As she seeks re-election, she has big plans for the group of youth she is mentoring. She wants them to benefit from UNAA.
She says some programmes canbenefit students in Uganda.
“I plan to create a viable student exchange programme that will benefit children born here and those born in Uganda on an educational and cultural level,” Bavuga says .
UNAA programmes include group life insurance and repatriation, trade and investment with objectives to promote the economic interests of Ugandans in the diaspora and an education initiative programme to build partnerships with universities that offer scholarships to UNAA members. The association also offers immigration assistance.
Raising children single-handedly has taught Bavuga so much about herself, life and motherhood.
“It gets tough, it is so daunting a journey and I want single mothers out there to know that it is okay to feel that way,” she says.
But she insists that staying focused makes the journey worthwhile. “If you have that chance of going back to school, starting a business or learning a skill that will add value to your life, do it. My life has not been easy, but I was determined to turn my story around,” she advises.
Bavuga urges all single parents to work towards financial independence, but warns against materialism.
“Do not get things you cannot afford. Live within your means. Education is the best gift you can give yourself; if you can afford it, please go back to school. Education makes you think differently. Education will bail you out one day,” says Bavuga.
To achieve something more significant, people must take great risks. Bavuga says parents can do everything their fingers can touch to raise their children.
“If you get a chance to live somewhere else, try it. Do not fear the unknowns.

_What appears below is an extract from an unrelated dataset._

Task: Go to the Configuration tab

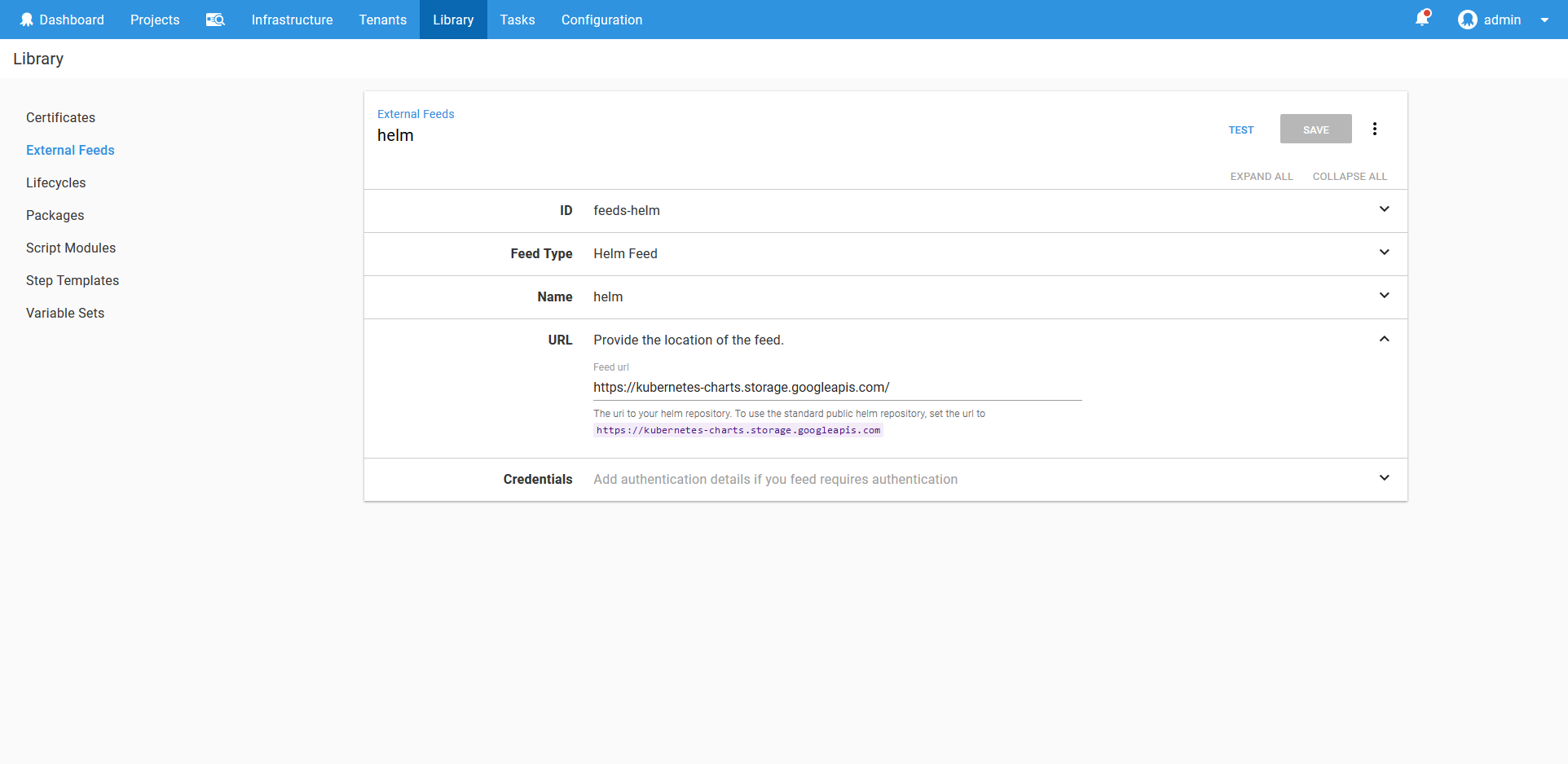Action: [x=601, y=20]
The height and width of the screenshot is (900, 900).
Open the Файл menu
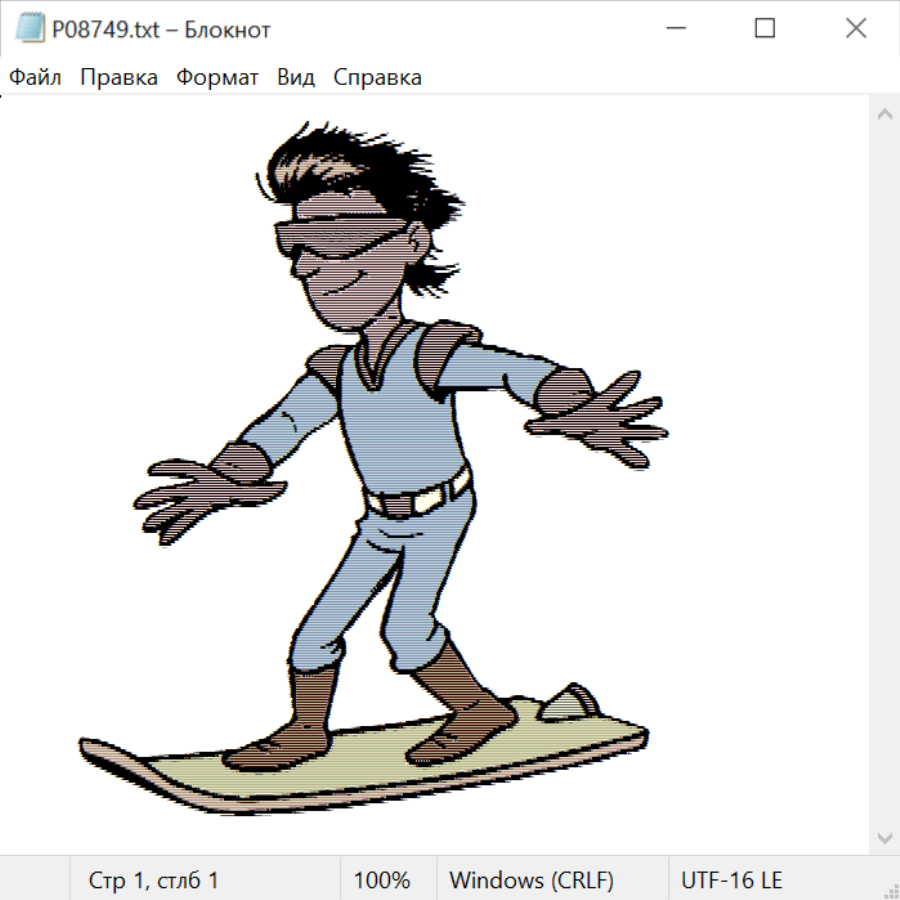[x=36, y=78]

Do not fear taking risks for your children’s future. Do not let your mistakes determine your future. Get up, pick up your pieces and rewrite your story,” says Bavuga.
Fear not the unknown
Bavuga urges all single parents to work towards financial independence, but warns against materialism. “Do not get things you cannot afford. Live within your means. Education is the best gift you can give yourself; if you can afford it, please go back to school. Education makes you think differently. Education will bail you out one day,” says Bavuga. “If you get a chance to live somewhere else, try it. Do not fear the unknown. Do not fear taking risks for your children’s future. Do not let your mistakes determine your future. Get up, pick up your pieces and rewrite your story,” says Bavuga.